1955年9月、五十嵐豊一先生と順位戦です。

升田先生の先手で矢倉です。

56歩と64歩の対抗で

升田先生は棒銀に。相矢倉(急戦矢倉)の棒銀も指されるようになりました。

15銀ではなくて35歩のほう。後手が銀矢倉にしなかったからでしょうか。

35同歩同銀42角。いつでも24歩から角銀の総交換は出来そうです。先手有利まではいきませんが、自然な攻めでしょう。

升田先生は67金左~78玉と囲います。これも土居矢倉というのか? 

73角に46歩。角を交換することは無くなったようです。

角を57と84に移動し合ったところで、升田先生は45歩から攻めます。

45同歩37桂34歩

24歩同歩同銀同銀同角。攻めの銀を守りの銀と交換したので、玉の堅さが違います。あとは右桂を使えば先手が良くなりそうなところですが。

23歩に15角。

14歩26角35銀。これで後手は駒得になるのですが、使えていない駒が多いので、もっとゆっくり指すのが本筋だったのでしょう。(44銀~54銀とか)

35同角同歩45桂。駒損でも攻め駒は4枚、先手有利に見えます。相矢倉は駒損でも有利になることが多い戦型なのです。

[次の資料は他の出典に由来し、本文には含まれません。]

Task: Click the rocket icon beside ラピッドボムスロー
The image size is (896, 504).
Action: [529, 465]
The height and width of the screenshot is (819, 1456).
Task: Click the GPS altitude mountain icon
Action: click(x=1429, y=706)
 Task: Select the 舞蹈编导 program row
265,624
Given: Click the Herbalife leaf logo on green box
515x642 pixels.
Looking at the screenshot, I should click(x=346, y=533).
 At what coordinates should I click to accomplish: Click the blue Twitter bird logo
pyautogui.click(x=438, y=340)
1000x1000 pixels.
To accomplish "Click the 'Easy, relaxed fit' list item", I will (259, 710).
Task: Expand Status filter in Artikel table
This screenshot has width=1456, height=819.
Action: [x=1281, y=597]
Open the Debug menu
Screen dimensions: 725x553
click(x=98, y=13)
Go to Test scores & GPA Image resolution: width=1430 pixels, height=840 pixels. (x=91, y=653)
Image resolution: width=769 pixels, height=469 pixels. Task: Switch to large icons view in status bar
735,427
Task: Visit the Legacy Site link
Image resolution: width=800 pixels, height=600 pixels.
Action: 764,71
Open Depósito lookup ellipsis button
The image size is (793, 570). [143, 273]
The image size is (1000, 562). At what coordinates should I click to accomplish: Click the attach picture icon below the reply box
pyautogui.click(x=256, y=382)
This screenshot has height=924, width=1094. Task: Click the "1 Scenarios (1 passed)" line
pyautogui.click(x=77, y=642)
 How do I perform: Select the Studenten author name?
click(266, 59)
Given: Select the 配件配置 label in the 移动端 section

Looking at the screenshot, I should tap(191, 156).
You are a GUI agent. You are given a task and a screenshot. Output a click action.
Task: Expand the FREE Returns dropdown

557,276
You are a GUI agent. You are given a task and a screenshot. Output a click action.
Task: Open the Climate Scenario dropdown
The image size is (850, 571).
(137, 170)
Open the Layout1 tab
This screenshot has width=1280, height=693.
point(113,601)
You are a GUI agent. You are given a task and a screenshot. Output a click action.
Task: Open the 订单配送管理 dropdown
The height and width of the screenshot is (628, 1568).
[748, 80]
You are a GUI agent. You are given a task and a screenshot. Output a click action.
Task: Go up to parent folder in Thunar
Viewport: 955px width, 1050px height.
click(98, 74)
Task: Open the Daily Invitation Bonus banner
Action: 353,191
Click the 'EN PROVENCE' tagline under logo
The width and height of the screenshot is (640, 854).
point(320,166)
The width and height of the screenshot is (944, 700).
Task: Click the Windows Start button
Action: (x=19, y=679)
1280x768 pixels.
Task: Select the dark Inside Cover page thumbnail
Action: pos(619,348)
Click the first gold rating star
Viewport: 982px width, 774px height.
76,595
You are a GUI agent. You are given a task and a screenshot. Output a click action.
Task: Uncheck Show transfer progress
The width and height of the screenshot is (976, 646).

65歩に33歩の攻め合い。もちろん先手の攻めのほうが厳しいです。

33同桂同桂成同金寄45桂66歩68金引。先手玉がもう少し堅ければ楽勝ですが。

五十嵐先生の34角は攻防の手で、33桂成同金43歩。この対応は悩ましくて、43同金44歩は嫌だけど、42歩の受けか

本譜の41歩の受けか。いずれにせよ後手玉が狭くなってしまいました。駒得もほとんどなくなったし、先手有利になっていそうです。升田先生は55銀を打って足場を作りました。56角と出られるのが嫌なので、55金ならば手堅かったのですが。

65桂44銀打。65桂は持ち駒を打ったので(81桂を使ったのではないので)、やはり(感覚的には)先手が良さそうです。

44同金同銀56角。この後手の攻めがどれだけ厳しいかですが、

69玉57桂打79玉。77桂成同金の形は詰めろがかかりにくいです。78銀同金69銀と1枚捨てれば別ですが。後手玉は詰まないけれど、銀を渡して42銀からの詰み筋もちらつきます。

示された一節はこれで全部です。